Although by now “Software Defined Storage” is seen as a marketing bingo buzzword the world of storage is definitely changing. The question now is I guess, are you ready to change as well?
Andrew says
One question I have here specifically related to VMware is about VAAI. How do some of these solutions (particularly VSAN) use VAAI, if at all? And if not, will it in the future? How does it affect performance for these kinds of storage abstraction concepts?
Duncan Epping says
VSAN does not leverage VAAI… It is a different kind of storage system, different type of solutions for cloning etc are coming.
Mike Sheehy says
” The question now is I guess, are you ready to change as well?” And that’s the big sticking point what I’m seeing. Traditional Storage Admins are not understanding this move to Policy Based MGMT and some even refuse to accept this change. Policies, Automation are operational changes which are a harder sell, one, because IT Mgmt equates operational efficiencies to cutting staff, IT admins, the same, they are asking themselves am I putting myself at risk by promoting these technologies? To answer that question, I believe that SDDC requires a complete change away from the norm, today’s ways of operational IT both from an MGMT Operational Perspective and at the core skillset at the Engineer/Admin levels. Engineers need to become horizontal, and embrace much more than Infrastructure if they want to stay relevant. Instead of focusing on the traditional Compute/Storage/Network/Virtualization, there needs to be an acceptance of at the very least an understanding of the Application tiers, AND adding additional skillsets around automation and optimization and of course Big Data and Cloud.

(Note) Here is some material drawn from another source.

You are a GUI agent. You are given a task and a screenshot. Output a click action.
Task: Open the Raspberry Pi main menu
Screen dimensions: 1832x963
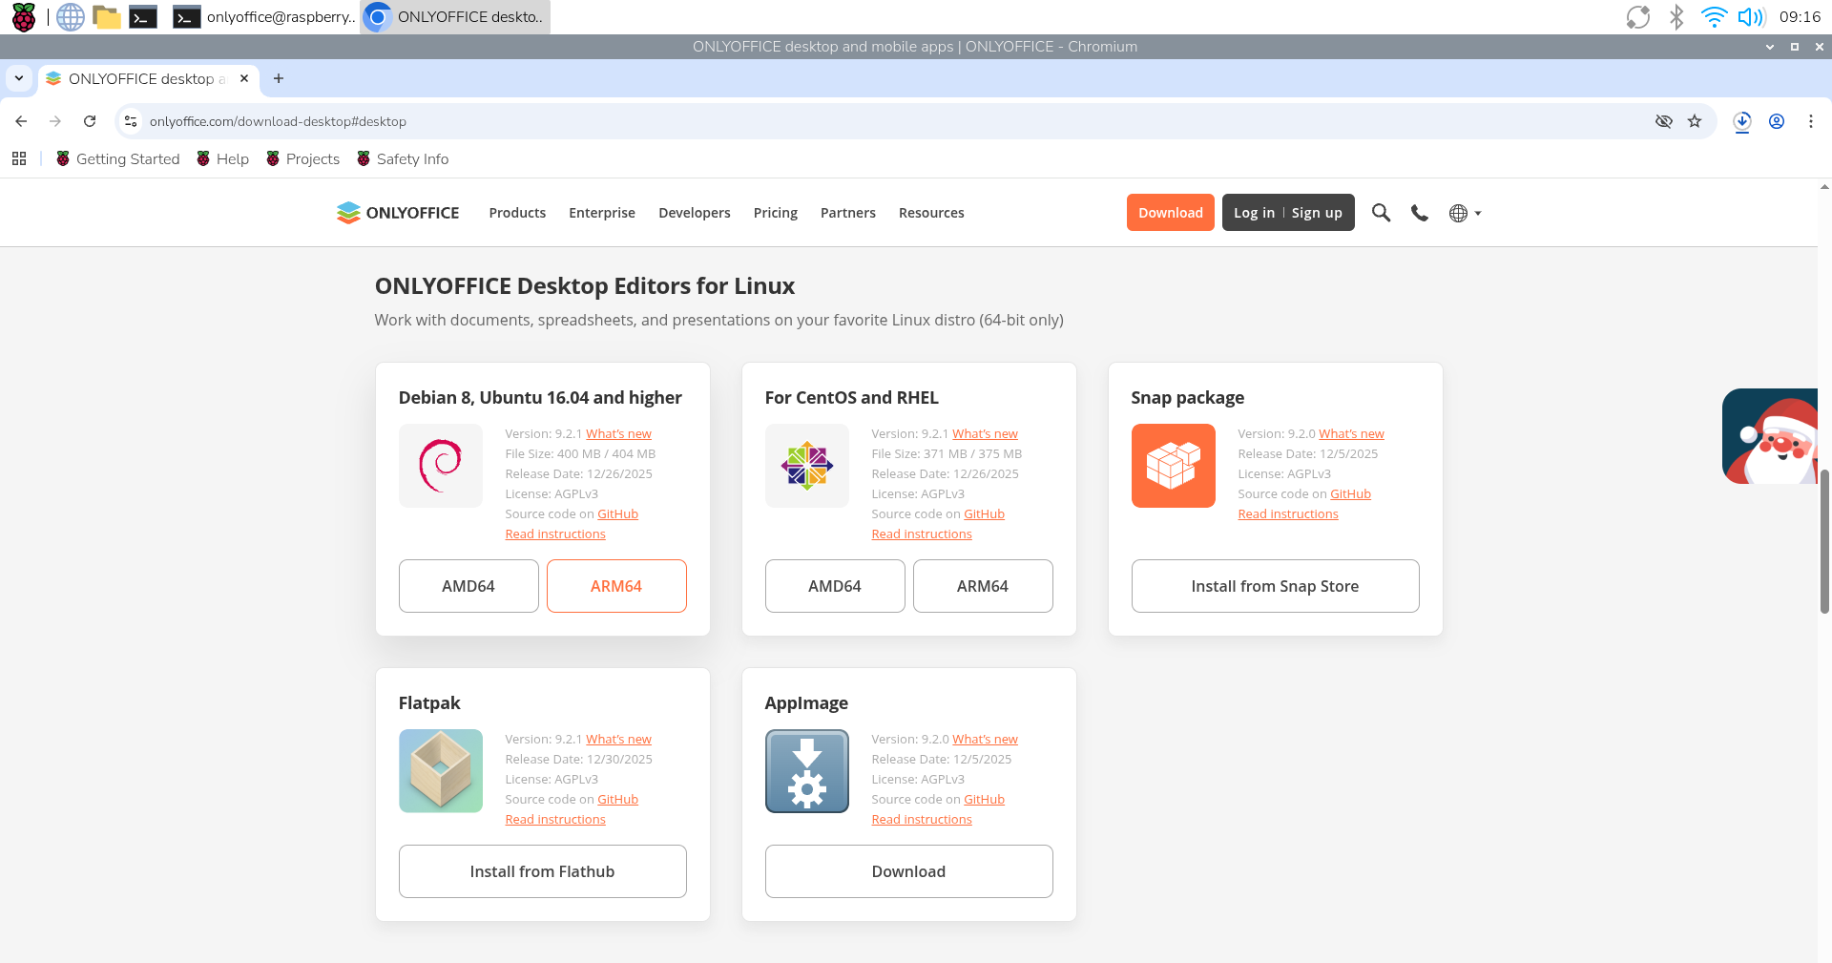24,17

While I know your article was focused on SDS, your question is a much bigger one and applies to the Data Center as a whole.
Chris says
Would DataCore’s SANsymphony also be a product that would fit? Perhaps I misunderstand some of the requirements and SANsymphony is something you have already discounted, but I’d be interested to know either way.
John Nicholson. says
Speaking as someone who used to use Datacore with VMware I had some fairly terrible support experiences with them pointing the finger at VMware, and refusing to take ownership of issues causing host lock ups across multiple customers.
Duncan Epping says
I don’t know their product well enough to comment on it or include them in this post. Never even been briefed on what they do…
Sukumar Jena says
A Complimentary Research Report “Software Must Enrich Your Brand” by John McCarthy, a VP & Principal Analyst at Forrester Research, Inc http://ow.ly/x0A3X
Carolyn says
I am curious about the exclusion of Maxta from this post… Maxta provides a software-defined solution that runs on any hypervisor and includes a full range of data and capacity optimization services. For those that are ready to make the change, there is a way today to eliminate the need for NAS and SAN devices.
Duncan Epping says
There are many more vendors which were not included… These were just the ones that stood out to me, and the ones who briefed me over the last year(s).